The National Institute for Health and Care Excellence has issued draft guidelines rejecting NHS funding for two therapies that treat the rare inherited condition hereditary transthyretin-related amyliodsis (hATTR).

Preliminary highly specialised technologies guidance on Akcea Therapeutics’ Tegsedi (inotersen) and Alnylam Pharmaceuticals’ Onpattro (patisiran) conclude that both therapies offer benefits for people with the condition in the short term by slowing progression of the disease and improving quality of life.

However, it is “uncertain” whether these benefits are maintained in the longer-term, and there were further in the economic modelling for both treatments, NICE said.

Consequently, cost-effectiveness estimates for both were “much higher” than the range that can be considered an appropriate use of NHS resources for highly specialised services, the Institute stressed.

hATTR is an ultra-rare (in England it is thought to affect around 150 people), inherited, progressively debilitating, and often fatal disease caused by mutations in the TTR gene, which cause abnormal amyloid proteins to accumulate and damage body organs and tissue, resulting in intractable peripheral sensory neuropathy, autonomic neuropathy, and/or cardiomyopathy.

There are no therapies available to treat the underlying cause of hATTR, so current treatments are limited and mainly focus on symptom relief and supportive care, including pain management, nutritional and mobility support and mitigation of the effects of the disease on other organs.

Onpattro, which works by stopping production of transthyretin by the liver, was cleared for use in Europe back in August, following approval of Tegsedi , which suppresses transthyretin production, in July.
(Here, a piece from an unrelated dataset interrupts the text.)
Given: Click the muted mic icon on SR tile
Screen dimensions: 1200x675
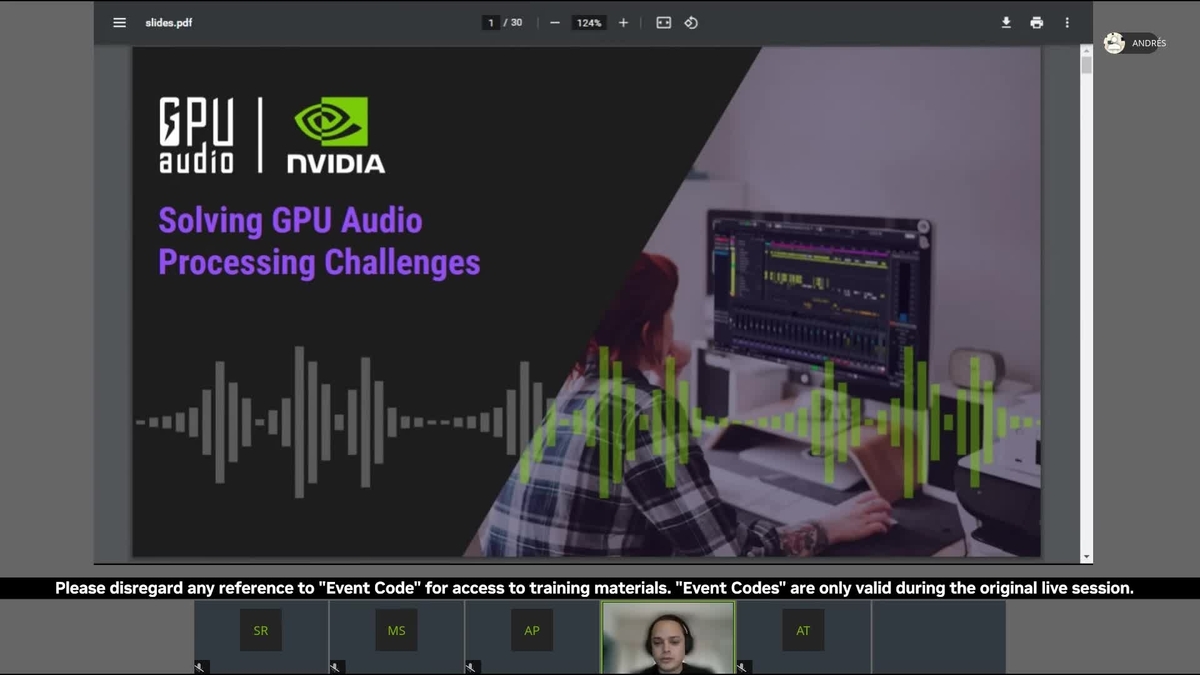Looking at the screenshot, I should [200, 667].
“Patisiran is breaking new ground, offering eligible people with hATTR amyloidosis a new treatment option with the potential to help improve debilitating neuropathy symptoms,” said Brendan Martin, general manager of Alnylam UK & Ireland.

“While we believe our current proposal demonstrates that patisiran represents real value, we welcome the recognition by NICE that this medicine provides ‘considerable clinical benefits’ and we look forward to continuing discussions about how we can make it available to patients in the UK.

"Our focus now will be on addressing the immediate questions posed by the Committee and on working towards securing a positive, sustainable agreement that represents value for the NHS and that would help transform the lives of people living with this terrible disease.”